Sadly, every curry I've had since I've been in France (including Paris, disappointingly) has been revolting: dry cloying sauces tasting predominantly of curry paste from a jar, kicking to death any other flavour threatening to make itself known. There's been nothing fresh or fragrant about any of them. The worst was in Méribel, where the chicken pieces had been coated in a torrid desiccated paste then heated in the oven. 

So imagine my joy when this little bag arrived (from my Aunt Hils) and it turned out to be so good.

At first glance the contents look like wood shavings and bark and other detritus swept up off the forest floor, but when you add water and cook for five minutes, some strange kind of alchemy takes place and you're left with the most amazing wet curry sauce, to which you simply add your meat/fish of choice. It's made by a company called Curry Magic - and they deliver to France.
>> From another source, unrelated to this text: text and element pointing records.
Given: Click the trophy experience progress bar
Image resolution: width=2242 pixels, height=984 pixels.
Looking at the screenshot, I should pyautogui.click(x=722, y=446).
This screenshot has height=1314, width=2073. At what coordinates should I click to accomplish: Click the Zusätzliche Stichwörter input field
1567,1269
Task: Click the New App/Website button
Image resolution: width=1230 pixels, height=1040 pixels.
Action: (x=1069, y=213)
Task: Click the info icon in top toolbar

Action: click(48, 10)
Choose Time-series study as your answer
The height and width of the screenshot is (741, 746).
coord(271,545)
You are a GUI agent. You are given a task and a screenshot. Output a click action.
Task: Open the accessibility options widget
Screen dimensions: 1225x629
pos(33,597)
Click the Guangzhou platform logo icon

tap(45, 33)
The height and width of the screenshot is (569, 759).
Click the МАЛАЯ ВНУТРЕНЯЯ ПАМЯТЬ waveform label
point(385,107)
I'm going to decorate the kitchen with flock wallpaper and pictures of the Taj Mahal that light up and play sitar music - so it will just be like sitting in my favourite Indian restaurant in Scotland.

Wednesday, July 7, 2010

fine food

I've been getting a lot of stick about the crisp sandwich and the burgers. After all my banging on about "Cordon Bleu this" and "Cordon Bleu that", you expected more from me.

So I give you ... 


langoustes en fines ravioles.

I bet they don't serve these down your local chippy.


This is based on a Joël Robuchon recipe from his book Robuchon Facile - and it really is easy, yet could conceivably feature on the menu of one of his Michelin starred restaurants.

The ravioli are made with layers of paper-thin slices of blanched turnip, their strong peppery flavour perfectly balancing the sweetness of the langoustines and the red pepper sauce. One to impress your dinner party guests with.

To make the ravioli sandwiches

Slice a small turnip very finely using a mandolin and cut into circles (about 7 cm) using a pastry cutter. Blanche the turnip slices in boiling salted water for 15 seconds, refresh in cold water and pat dry with kitchen roll. On top of 2 turnip discs, place 2 or 3 cooked langoustines, some very finely sliced fresh ginger and a flat parsley leaf and top with another disc of turnip. Stack a ravioli sandwich on top of another and serve with red pepper sauce.

Red pepper sauce

50 g onions
100 g red pepper
15 g fresh ginger
½ garlic clove, crushed with the flat side of a knife
45 g butter
pinch of paprika
100 cl fish stock
11 cl crème fraîche
salt and pepper

1. Peel and finely chop the onions. Peel the red pepper, remove the seeds and cut into big chunks. Peel and finely slice the ginger.

2. Melt 30 g of butter in a pan and add the garlic and onions and sweat for a couple of minutes. Add the paprika, salt and pepper, ginger, red pepper and fish stock and cook on a low heat for 20 minutes.

3. Add the crème fraîche and set aside for 5 minutes then add 15 g of chilled butter and sieve.